Am 20. März 2020 hatte der VDBW seine Mitglieder dazu aufgerufen, die medizinische Versorgung in der aktuellen Krisensituation proaktiv zu unterstützen. Viele Kolleginnen und Kollegen haben sich daraufhin zurückgemeldet. Aus der Resonanz haben sich drei Problemfelder herauskristallisiert, die Präsident Dr. Wolfgang Panter heute in einem Schreiben an alle Vorstandsvorsitzenden der Kassenärztlichen Vereinigungen in Deutschland adressiert hat.

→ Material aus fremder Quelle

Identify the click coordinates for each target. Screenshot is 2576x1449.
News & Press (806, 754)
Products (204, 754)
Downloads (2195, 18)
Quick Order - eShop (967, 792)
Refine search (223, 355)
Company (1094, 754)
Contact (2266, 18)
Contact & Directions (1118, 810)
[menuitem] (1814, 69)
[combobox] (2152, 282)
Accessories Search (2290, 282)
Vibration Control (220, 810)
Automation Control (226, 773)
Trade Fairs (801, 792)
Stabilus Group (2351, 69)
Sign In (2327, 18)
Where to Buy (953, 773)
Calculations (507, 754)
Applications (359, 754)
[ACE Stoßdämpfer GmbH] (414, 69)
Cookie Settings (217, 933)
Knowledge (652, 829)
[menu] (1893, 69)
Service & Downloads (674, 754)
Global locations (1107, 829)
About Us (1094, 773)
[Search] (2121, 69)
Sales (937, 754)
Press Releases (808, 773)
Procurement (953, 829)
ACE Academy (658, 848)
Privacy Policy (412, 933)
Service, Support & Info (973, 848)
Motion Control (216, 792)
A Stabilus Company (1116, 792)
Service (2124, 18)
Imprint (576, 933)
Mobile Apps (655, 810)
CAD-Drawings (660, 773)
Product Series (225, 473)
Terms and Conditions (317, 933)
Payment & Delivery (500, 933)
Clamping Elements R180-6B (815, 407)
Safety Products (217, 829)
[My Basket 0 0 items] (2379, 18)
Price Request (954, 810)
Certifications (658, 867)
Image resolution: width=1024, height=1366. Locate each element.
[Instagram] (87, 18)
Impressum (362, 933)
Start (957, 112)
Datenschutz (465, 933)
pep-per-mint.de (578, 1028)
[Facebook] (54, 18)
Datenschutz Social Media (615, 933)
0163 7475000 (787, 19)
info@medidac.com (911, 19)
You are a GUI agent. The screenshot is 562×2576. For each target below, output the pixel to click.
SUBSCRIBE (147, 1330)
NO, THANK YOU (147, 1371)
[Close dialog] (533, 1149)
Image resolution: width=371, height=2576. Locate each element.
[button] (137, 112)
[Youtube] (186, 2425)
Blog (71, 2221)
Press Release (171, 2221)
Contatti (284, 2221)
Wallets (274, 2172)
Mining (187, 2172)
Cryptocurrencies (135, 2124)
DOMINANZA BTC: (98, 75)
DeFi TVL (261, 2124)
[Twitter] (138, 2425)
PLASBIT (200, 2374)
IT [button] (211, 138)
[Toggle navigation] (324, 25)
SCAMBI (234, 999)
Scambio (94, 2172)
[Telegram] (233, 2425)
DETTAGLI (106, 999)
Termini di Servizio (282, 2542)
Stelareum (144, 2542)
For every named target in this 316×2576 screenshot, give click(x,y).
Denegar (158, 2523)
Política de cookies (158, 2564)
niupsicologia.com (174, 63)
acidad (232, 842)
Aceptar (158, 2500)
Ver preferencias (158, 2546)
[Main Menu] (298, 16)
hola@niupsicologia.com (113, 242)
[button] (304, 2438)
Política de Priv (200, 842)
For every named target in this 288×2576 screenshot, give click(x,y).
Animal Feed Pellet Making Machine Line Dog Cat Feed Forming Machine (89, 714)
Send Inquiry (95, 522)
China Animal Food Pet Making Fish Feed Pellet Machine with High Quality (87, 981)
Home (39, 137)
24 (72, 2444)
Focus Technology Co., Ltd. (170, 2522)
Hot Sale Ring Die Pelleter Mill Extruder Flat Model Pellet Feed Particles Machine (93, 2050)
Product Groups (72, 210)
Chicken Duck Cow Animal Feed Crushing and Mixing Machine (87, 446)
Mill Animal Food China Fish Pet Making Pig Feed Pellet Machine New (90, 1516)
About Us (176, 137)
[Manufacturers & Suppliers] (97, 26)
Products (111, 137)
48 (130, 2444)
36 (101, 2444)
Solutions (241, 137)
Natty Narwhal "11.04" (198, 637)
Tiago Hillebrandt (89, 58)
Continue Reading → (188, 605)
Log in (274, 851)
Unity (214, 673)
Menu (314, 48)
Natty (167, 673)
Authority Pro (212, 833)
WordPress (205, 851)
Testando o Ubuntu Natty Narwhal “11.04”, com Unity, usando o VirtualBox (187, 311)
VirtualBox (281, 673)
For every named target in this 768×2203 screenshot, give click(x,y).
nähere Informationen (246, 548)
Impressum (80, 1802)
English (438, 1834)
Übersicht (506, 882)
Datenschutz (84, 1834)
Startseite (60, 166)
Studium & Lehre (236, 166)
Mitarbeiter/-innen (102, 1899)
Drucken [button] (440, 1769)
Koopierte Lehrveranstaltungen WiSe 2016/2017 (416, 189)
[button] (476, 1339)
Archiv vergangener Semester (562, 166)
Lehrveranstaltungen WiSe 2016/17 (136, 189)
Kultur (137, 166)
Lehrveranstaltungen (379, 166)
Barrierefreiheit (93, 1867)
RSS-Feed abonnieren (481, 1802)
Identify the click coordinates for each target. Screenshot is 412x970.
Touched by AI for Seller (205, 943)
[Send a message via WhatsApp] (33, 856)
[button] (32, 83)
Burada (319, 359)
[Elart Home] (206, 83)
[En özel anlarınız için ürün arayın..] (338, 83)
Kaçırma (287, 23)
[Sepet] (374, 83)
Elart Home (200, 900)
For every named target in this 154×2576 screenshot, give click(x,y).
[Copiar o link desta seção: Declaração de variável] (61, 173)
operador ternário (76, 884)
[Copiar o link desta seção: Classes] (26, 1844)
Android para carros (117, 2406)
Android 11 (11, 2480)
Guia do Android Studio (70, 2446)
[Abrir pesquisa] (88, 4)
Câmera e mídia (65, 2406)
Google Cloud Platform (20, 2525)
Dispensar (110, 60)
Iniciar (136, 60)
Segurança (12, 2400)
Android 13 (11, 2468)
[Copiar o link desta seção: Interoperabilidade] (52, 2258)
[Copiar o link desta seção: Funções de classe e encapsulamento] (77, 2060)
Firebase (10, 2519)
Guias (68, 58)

  1. Gesetzliche Unfallversicherung
    Voraussetzung für eine solche unterstützende Tätigkeit ist, dass eine gesetzliche Unfallversicherung gewährleistet ist.  
  2. Haftpflichtversicherung
    Da viele Kollegen als Angestellte oder Selbstständige nicht im kurativen Bereich tätig sind, bedarf es einer ergänzenden Haftpflichtversicherung.  
  3. Angemessene Honorierung
    Von Kollegen wird berichtet, dass von einzelnen KVen sehr geringe Stundensätze angeboten werden. Aus einem Schreiben, das dem VDBW vorliegt, geht hervor, dass 150 Euro angeboten werden.

Der VDBW hat in seinem Schreiben die Vorstandsvorsitzenden der Kassenärztlichen Vereinigungen in Deutschland darum gebeten, sich in ihrer Organisation für diese Punkte einzusetzen.